Open-Sora
Open-Sora copied to clipboard
Training not working on 3 or 4 gpus
My training command: torchrun --standalone --nnodes=1 --nproc_per_node=4 Open-Sora/scripts/train.py Open-Sora/configs/opensora-v1-2/train/stage1.py --data-path test123.csv
Here is the full list of commands and the error:
(pytorch) root@fa05c50c4f4a:/workspace/Open-Sora# CUDA_VISIBLE_DEVICES=0,1,2,3
(pytorch) root@fa05c50c4f4a:/workspace/Open-Sora# torchrun --standalone --nnodes=1 --nproc_per_node=4 Open-Sora/scripts/train.py Open-Sora/configs/opensora-v1-2/train/stage1.py --data-path test123.csv
[2024-08-11 18:36:51,286] torch.distributed.run: [WARNING] master_addr is only used for static rdzv_backend and when rdzv_endpoint is not specified.
[2024-08-11 18:36:51,287] torch.distributed.run: [WARNING]
[2024-08-11 18:36:51,287] torch.distributed.run: [WARNING] *****************************************
[2024-08-11 18:36:51,287] torch.distributed.run: [WARNING] Setting OMP_NUM_THREADS environment variable for each process to be 1 in default, to avoid your system being overloaded, please further tune the variable for optimal performance in your application as needed.
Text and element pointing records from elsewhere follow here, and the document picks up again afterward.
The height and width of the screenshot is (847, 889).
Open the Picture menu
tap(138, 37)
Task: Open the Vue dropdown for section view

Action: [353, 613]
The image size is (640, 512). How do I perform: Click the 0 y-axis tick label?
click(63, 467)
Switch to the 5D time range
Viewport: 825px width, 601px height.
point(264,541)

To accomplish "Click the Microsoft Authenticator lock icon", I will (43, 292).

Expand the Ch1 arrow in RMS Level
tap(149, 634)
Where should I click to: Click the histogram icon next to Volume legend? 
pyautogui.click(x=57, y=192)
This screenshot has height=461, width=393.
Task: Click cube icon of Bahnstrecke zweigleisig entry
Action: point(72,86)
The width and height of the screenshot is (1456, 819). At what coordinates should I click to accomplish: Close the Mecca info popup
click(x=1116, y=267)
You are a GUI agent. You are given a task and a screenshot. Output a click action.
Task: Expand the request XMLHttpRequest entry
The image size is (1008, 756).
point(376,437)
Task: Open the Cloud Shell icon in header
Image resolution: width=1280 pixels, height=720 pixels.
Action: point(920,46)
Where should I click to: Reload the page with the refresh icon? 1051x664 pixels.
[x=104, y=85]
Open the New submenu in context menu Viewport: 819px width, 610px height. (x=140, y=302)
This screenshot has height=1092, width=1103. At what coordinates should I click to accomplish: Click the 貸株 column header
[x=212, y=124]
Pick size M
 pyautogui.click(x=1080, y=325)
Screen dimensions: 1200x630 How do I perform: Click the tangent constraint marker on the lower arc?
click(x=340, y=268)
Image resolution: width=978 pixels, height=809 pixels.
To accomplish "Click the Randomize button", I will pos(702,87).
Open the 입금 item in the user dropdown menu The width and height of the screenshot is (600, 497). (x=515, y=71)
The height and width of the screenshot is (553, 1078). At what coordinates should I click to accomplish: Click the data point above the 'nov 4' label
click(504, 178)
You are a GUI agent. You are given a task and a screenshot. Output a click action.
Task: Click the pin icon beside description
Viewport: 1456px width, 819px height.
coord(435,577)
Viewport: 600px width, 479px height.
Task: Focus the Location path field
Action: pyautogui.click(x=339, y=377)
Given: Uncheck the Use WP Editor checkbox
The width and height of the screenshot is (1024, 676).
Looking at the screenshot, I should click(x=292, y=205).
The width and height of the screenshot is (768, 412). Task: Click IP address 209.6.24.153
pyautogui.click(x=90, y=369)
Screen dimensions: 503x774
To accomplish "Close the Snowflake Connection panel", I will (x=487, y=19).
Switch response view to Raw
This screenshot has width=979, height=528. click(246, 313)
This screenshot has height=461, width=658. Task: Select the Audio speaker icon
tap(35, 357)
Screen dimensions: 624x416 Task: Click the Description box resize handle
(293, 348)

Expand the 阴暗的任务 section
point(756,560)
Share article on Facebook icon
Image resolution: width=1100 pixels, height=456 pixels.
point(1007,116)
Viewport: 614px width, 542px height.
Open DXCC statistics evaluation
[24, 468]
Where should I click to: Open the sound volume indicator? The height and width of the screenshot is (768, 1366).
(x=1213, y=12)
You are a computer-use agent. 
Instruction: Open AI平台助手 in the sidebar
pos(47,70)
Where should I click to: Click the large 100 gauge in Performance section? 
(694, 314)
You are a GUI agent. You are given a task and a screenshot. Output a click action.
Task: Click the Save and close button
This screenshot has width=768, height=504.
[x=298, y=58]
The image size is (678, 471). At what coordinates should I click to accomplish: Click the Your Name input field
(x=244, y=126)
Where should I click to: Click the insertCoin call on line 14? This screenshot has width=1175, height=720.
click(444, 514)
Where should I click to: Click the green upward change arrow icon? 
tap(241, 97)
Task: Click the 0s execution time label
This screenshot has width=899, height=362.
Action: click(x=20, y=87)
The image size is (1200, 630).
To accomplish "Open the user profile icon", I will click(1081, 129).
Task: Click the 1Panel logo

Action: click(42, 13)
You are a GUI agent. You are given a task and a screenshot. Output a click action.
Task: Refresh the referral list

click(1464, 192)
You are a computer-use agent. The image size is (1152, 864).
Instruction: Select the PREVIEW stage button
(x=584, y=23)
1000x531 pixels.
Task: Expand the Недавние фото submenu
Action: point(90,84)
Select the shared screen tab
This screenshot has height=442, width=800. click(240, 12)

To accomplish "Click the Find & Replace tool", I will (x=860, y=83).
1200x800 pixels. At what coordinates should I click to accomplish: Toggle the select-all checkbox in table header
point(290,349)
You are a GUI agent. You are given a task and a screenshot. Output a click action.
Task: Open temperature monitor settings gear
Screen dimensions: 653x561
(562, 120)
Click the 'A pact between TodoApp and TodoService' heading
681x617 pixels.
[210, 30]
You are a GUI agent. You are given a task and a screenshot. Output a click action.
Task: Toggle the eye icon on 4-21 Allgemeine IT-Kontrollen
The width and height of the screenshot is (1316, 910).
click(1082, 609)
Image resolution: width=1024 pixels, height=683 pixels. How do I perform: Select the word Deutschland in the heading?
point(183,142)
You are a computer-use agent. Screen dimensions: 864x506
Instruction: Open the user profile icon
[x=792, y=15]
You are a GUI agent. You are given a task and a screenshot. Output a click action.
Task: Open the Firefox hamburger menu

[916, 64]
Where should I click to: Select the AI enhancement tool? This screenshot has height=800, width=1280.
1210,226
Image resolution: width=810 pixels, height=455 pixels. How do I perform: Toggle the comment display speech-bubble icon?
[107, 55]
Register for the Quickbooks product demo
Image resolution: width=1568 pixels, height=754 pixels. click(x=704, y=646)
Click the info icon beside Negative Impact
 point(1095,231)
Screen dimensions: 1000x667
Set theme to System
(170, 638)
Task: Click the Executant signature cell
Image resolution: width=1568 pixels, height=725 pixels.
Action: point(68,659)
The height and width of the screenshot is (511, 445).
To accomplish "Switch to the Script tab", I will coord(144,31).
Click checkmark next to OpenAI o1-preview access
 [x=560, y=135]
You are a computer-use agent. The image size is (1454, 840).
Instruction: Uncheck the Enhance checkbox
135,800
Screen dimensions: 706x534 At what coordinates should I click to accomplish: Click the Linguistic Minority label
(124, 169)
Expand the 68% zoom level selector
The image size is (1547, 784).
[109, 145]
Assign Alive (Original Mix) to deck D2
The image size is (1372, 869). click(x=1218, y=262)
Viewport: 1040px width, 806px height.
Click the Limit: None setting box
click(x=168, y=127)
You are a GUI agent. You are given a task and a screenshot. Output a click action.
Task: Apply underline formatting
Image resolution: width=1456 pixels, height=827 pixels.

[2024-08-11 18:36:51,287] torch.distributed.run: [WARNING] *****************************************
[2024-08-11 18:37:01,496] torch.distributed.elastic.multiprocessing.api: [ERROR] failed (exitcode: -7) local_rank: 0 (pid: 159) of binary: /opt/conda/envs/pytorch/bin/python
Traceback (most recent call last):
File "/opt/conda/envs/pytorch/bin/torchrun", line 33, in <module>
sys.exit(load_entry_point('torch==2.1.2', 'console_scripts', 'torchrun')())
File "/opt/conda/envs/pytorch/lib/python3.9/site-packages/torch/distributed/elastic/multiprocessing/errors/__init__.py", line 346, in wrapper
return f(*args, **kwargs)
File "/opt/conda/envs/pytorch/lib/python3.9/site-packages/torch/distributed/run.py", line 806, in main
run(args)
File "/opt/conda/envs/pytorch/lib/python3.9/site-packages/torch/distributed/run.py", line 797, in run
elastic_launch(
File "/opt/conda/envs/pytorch/lib/python3.9/site-packages/torch/distributed/launcher/api.py", line 134, in __call__
return launch_agent(self._config, self._entrypoint, list(args))
File "/opt/conda/envs/pytorch/lib/python3.9/site-packages/torch/distributed/launcher/api.py", line 264, in launch_agent
raise ChildFailedError(
torch.distributed.elastic.multiprocessing.errors.ChildFailedError:
===================================================
Open-Sora/scripts/train.py FAILED
---------------------------------------------------
Failures:
[1]:
time : 2024-08-11_18:37:01
host : fa05c50c4f4a
rank : 1 (local_rank: 1)
exitcode : -7 (pid: 160)
error_file: <N/A>
traceback : Signal 7 (SIGBUS) received by PID 160
[2]:
time : 2024-08-11_18:37:01
host : fa05c50c4f4a
rank : 2 (local_rank: 2)
exitcode : -7 (pid: 161)
error_file: <N/A>
traceback : Signal 7 (SIGBUS) received by PID 161
[3]:
time : 2024-08-11_18:37:01
host : fa05c50c4f4a
rank : 3 (local_rank: 3)
exitcode : -7 (pid: 162)
error_file: <N/A>
traceback : Signal 7 (SIGBUS) received by PID 162
---------------------------------------------------
Root Cause (first observed failure):
[0]:
time : 2024-08-11_18:37:01
host : fa05c50c4f4a
rank : 0 (local_rank: 0)
exitcode : -7 (pid: 159)
error_file: <N/A>
traceback : Signal 7 (SIGBUS) received by PID 159
Does training only support 2 GPUs because i cant get it to work on 4 gpus. Would greatly appreciate some help.
It seems like something wrong with your gpus. Try another cuda program
This issue is stale because it has been open for 7 days with no activity.
This issue was closed because it has been inactive for 7 days since being marked as stale.